Write out the lines of the material below exactly, beginning at the line with "The width and" and stopping after the line with "You are a computer-use", and leave out the pictures.

^^^^^^^^

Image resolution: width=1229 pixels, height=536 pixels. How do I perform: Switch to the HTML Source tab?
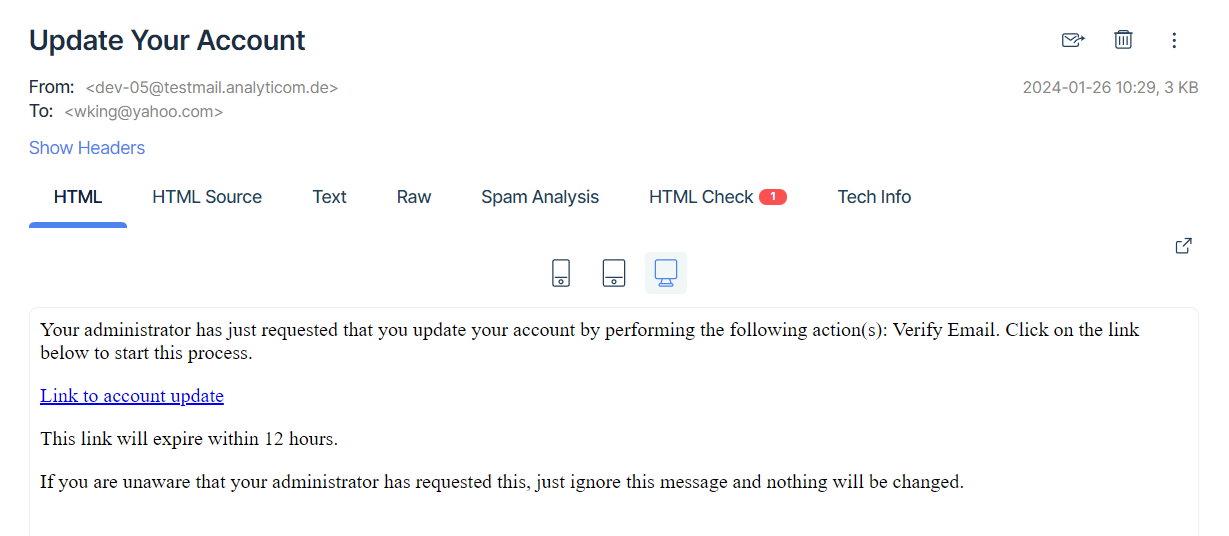tap(207, 197)
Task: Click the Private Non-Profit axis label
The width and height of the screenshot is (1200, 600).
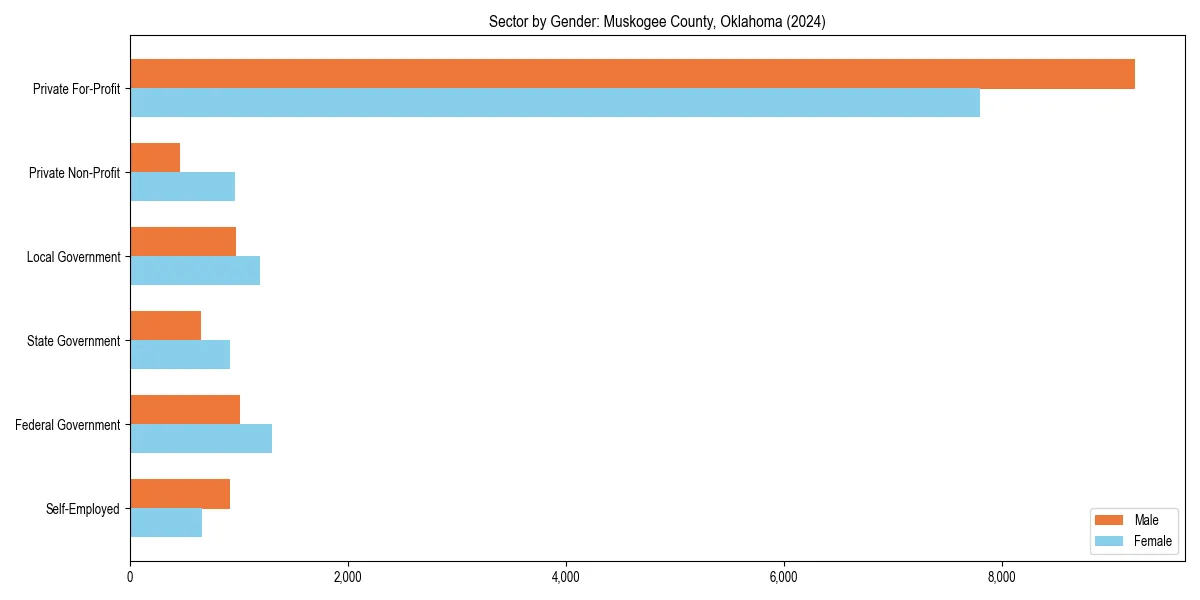Action: click(74, 173)
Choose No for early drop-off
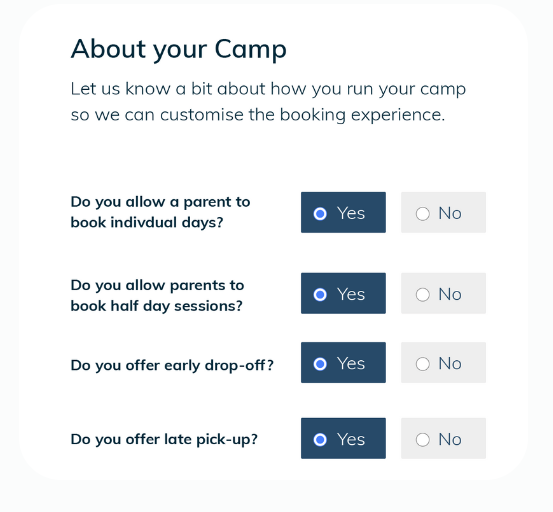The image size is (553, 512). point(443,362)
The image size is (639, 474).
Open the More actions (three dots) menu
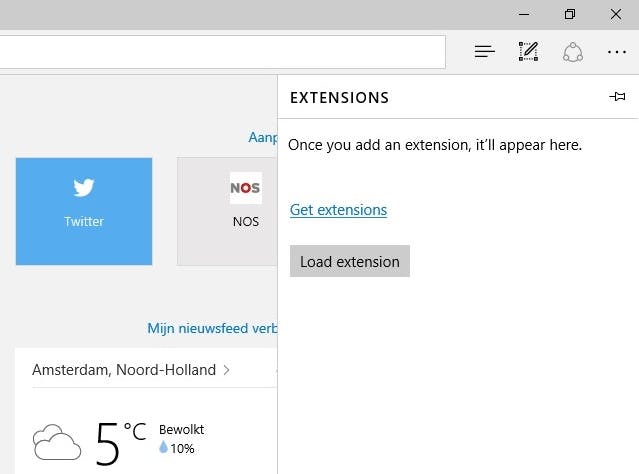[x=616, y=52]
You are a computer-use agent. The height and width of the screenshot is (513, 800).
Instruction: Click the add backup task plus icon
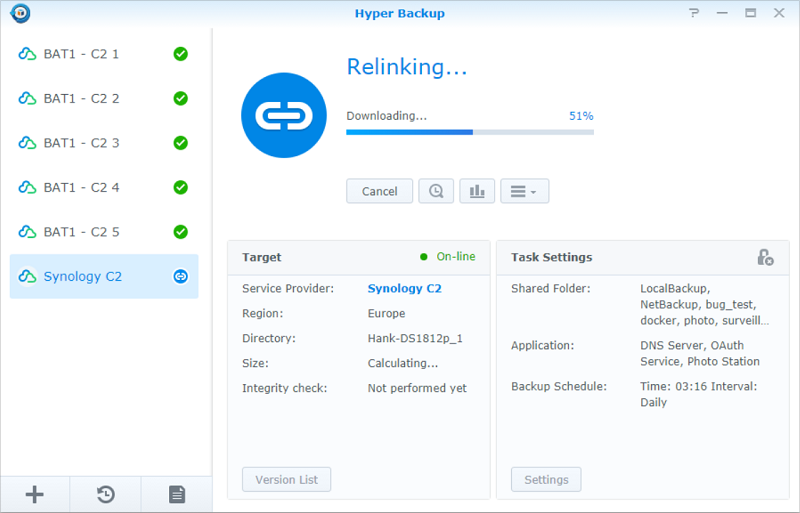coord(34,494)
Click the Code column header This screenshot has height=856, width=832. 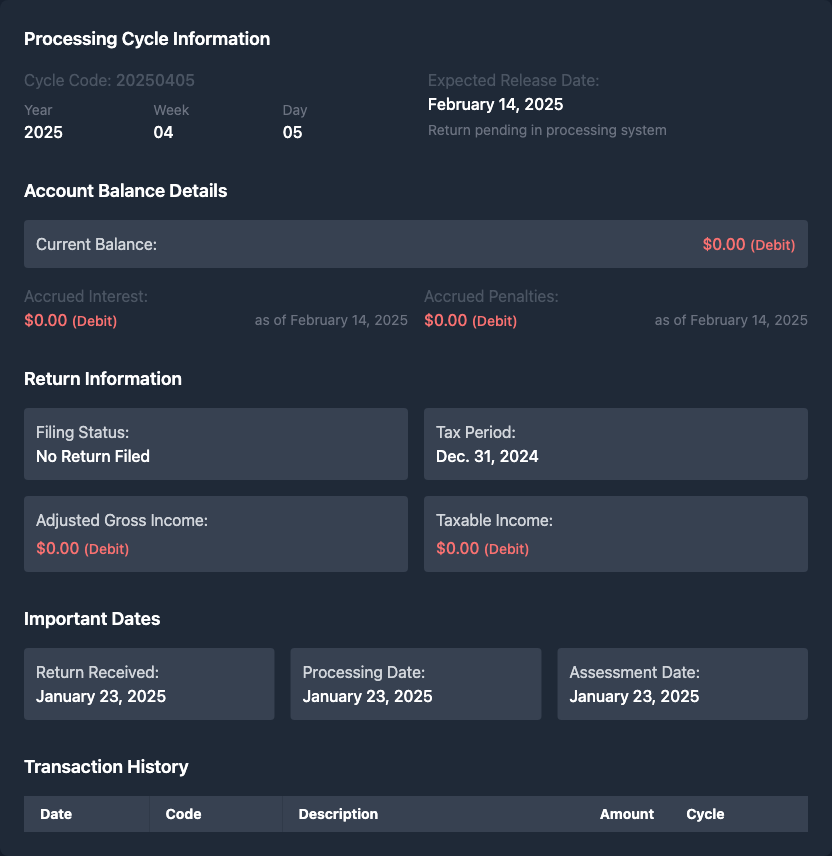pyautogui.click(x=184, y=814)
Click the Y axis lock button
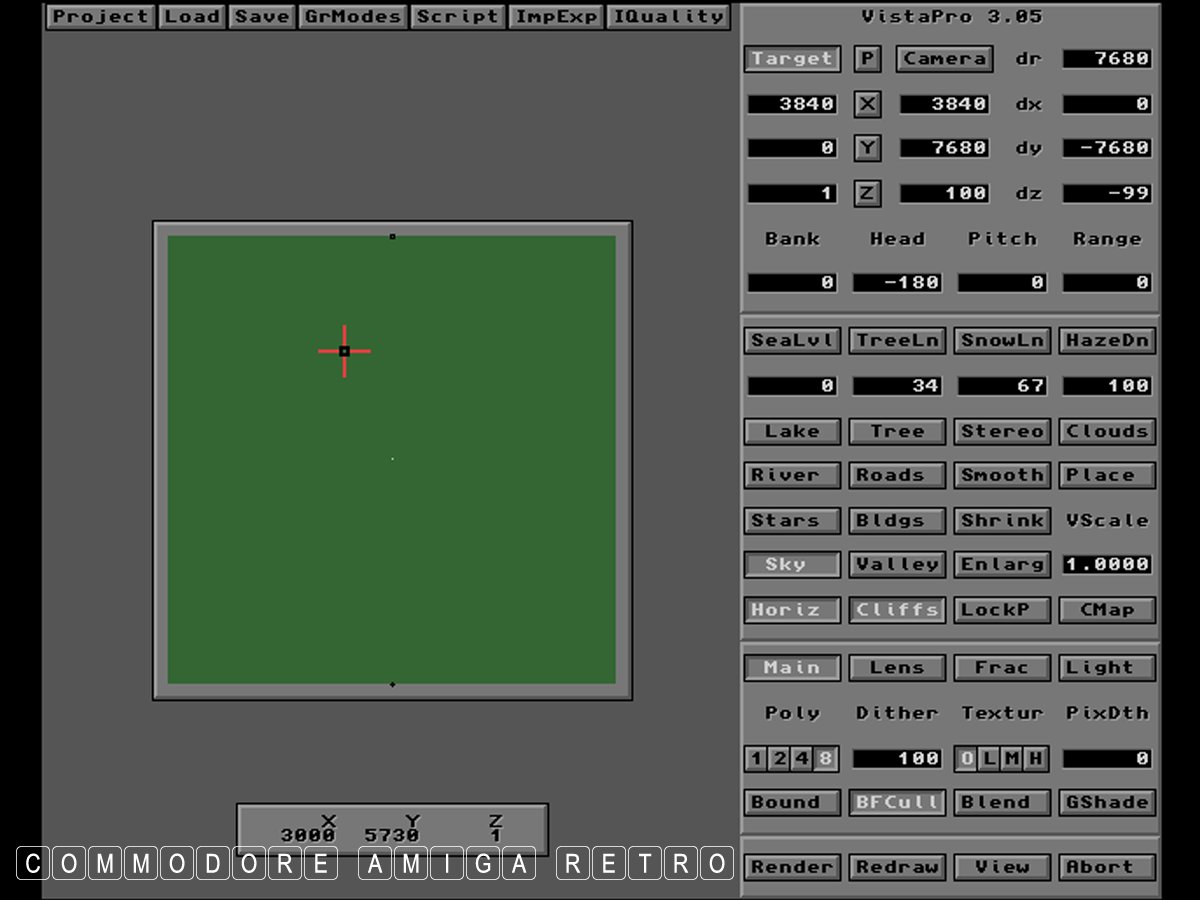Viewport: 1200px width, 900px height. [867, 148]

^^^^^^^^

### EXERCISE RESPONSE
The width and height of the screenshot is (1200, 600).
Action: click(74, 173)
Choose No for early drop-off
The image size is (553, 512). point(443,362)
The image size is (639, 474).
Open the More actions (three dots) menu
[x=616, y=52]
You are a computer-use agent. The height and width of the screenshot is (513, 800).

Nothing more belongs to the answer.